As we have watched football and played fantasy and ogled the monstrous ratings, more players, very quietly, have donated their minds to scientific study. It goes beyond players who were recently in the game like Junior Seau. There are now names from many different generations of players.

The Oilers' Gregg Bingham sacks Stabler in 1977.

As of September 2014, the Department of Veterans Affairs' brain repository in Bedford, Massachusetts, reported that 76 of the 79 brains of deceased NFL players had CTE, as PBS noted. Also, researchers, as of that 2014 date, had examined the brains of 128 football players. These players were from the professional, semi-professional, college or high school level. Of those 128 players, "101 of them, or just under 80 percent, tested positive for CTE."

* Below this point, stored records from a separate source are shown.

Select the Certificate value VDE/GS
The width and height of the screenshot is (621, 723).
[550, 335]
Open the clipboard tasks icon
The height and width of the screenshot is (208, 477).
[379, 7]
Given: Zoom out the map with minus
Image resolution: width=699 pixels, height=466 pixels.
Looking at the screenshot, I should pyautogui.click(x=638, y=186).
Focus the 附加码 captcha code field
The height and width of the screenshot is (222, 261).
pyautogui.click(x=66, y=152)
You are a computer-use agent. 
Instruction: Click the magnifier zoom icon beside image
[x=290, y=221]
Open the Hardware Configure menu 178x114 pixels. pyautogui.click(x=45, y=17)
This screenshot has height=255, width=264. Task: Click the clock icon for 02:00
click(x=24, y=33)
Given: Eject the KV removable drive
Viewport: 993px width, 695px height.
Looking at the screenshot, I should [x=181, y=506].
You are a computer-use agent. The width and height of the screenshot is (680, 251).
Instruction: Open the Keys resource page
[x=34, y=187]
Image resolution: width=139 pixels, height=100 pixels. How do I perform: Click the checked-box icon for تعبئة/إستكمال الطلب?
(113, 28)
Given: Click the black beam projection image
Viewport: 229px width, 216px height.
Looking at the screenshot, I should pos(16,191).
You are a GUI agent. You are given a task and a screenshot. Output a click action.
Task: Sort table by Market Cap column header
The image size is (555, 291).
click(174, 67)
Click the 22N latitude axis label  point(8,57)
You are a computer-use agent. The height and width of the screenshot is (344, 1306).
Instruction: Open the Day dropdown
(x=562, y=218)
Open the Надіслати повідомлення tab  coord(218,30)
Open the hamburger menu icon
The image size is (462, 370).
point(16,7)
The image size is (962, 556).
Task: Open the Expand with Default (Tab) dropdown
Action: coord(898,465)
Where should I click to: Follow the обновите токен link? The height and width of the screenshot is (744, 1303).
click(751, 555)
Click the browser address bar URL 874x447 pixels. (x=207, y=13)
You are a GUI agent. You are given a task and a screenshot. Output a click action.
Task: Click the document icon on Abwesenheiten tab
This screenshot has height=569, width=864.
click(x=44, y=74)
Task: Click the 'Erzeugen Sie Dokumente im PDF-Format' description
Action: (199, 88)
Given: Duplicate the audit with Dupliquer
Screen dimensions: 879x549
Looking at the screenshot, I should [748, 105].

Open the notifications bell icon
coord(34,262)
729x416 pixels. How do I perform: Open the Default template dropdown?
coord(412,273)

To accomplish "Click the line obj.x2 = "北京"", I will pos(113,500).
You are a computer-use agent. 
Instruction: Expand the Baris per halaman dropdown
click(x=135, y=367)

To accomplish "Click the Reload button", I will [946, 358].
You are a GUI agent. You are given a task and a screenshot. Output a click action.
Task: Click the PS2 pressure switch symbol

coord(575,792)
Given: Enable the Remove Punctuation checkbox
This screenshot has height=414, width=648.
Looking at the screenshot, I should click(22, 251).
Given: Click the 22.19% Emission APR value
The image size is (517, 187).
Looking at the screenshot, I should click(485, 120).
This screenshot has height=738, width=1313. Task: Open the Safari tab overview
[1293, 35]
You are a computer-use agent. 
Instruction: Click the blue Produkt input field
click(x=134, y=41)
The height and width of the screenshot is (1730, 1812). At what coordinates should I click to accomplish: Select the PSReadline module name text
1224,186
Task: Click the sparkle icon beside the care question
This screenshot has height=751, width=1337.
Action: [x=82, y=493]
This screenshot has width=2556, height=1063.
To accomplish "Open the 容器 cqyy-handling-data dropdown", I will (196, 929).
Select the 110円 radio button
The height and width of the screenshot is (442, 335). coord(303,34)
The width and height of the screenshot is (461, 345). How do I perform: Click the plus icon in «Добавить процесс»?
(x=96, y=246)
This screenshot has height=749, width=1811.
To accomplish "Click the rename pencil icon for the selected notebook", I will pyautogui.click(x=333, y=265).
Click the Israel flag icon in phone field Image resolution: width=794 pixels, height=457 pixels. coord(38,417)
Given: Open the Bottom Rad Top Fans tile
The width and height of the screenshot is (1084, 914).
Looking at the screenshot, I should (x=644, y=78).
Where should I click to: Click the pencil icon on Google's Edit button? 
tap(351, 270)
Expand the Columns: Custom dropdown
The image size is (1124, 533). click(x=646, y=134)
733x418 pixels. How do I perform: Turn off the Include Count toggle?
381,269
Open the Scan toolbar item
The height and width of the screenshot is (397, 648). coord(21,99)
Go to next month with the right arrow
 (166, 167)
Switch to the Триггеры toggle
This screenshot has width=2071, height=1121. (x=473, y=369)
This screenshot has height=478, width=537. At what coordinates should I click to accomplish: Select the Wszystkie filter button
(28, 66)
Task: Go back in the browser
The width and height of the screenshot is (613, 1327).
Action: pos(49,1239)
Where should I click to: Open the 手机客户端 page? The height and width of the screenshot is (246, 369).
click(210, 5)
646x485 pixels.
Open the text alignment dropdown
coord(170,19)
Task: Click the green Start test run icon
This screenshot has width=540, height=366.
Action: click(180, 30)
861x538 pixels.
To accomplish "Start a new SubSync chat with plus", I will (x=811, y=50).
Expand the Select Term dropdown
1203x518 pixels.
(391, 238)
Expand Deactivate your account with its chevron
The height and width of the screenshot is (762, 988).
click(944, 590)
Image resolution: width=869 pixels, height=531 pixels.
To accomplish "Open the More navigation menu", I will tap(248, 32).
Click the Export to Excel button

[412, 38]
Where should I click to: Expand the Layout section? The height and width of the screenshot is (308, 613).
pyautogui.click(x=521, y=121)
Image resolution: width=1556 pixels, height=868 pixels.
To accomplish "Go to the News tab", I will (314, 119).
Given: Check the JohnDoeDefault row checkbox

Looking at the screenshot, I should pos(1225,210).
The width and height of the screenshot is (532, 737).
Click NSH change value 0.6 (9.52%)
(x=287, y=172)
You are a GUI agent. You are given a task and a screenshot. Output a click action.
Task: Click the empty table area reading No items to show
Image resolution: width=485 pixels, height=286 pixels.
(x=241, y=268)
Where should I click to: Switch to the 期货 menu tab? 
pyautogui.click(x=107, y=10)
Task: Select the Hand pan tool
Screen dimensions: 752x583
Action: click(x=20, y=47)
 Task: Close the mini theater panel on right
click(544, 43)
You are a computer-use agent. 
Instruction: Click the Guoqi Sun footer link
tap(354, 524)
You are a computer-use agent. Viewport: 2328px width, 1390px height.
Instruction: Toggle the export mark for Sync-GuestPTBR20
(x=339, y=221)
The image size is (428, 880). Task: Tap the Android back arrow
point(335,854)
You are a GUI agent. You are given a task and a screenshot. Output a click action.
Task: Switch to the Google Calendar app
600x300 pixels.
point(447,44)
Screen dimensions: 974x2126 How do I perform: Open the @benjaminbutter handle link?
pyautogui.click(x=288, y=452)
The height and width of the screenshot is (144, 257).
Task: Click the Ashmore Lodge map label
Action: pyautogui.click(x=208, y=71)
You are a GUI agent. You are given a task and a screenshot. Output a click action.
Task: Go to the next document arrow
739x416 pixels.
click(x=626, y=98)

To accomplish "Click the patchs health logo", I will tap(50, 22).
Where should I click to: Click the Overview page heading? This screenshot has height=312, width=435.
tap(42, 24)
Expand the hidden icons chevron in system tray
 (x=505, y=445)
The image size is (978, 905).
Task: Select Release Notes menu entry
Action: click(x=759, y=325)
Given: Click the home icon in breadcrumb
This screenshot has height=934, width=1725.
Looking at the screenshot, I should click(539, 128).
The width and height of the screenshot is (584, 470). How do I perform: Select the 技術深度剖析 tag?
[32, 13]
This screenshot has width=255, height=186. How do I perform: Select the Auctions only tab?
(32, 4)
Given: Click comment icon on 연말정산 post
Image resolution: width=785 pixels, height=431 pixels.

The names confirmed to have had the disease span the entire NFL continuum. They are names like Hall of Famer Lou Creekmur, who played in the 1950s. John Mackey, who played in the 1960s. Or Dave Duerson, who played mostly in the 1980s, and Andre Waters, who played in the '80s and '90s. 

Stabler is another link in a long chain of trying to understand exactly what this disease does.

So as training camps begin and another season arrives, remember a great man, who should be in the Hall of Fame for what he did on the field and off.

On it, he is remembered for a 53-yard touchdown run for Alabama against Auburn in 1967. He is the man who was the NFL's MVP just seven years later. Few players were involved in more historic plays.

The other part of Stabler's legacy is just as vital and selfless. All of it is typical Stabler.

Mike Freeman covers the NFL for Bleacher Report.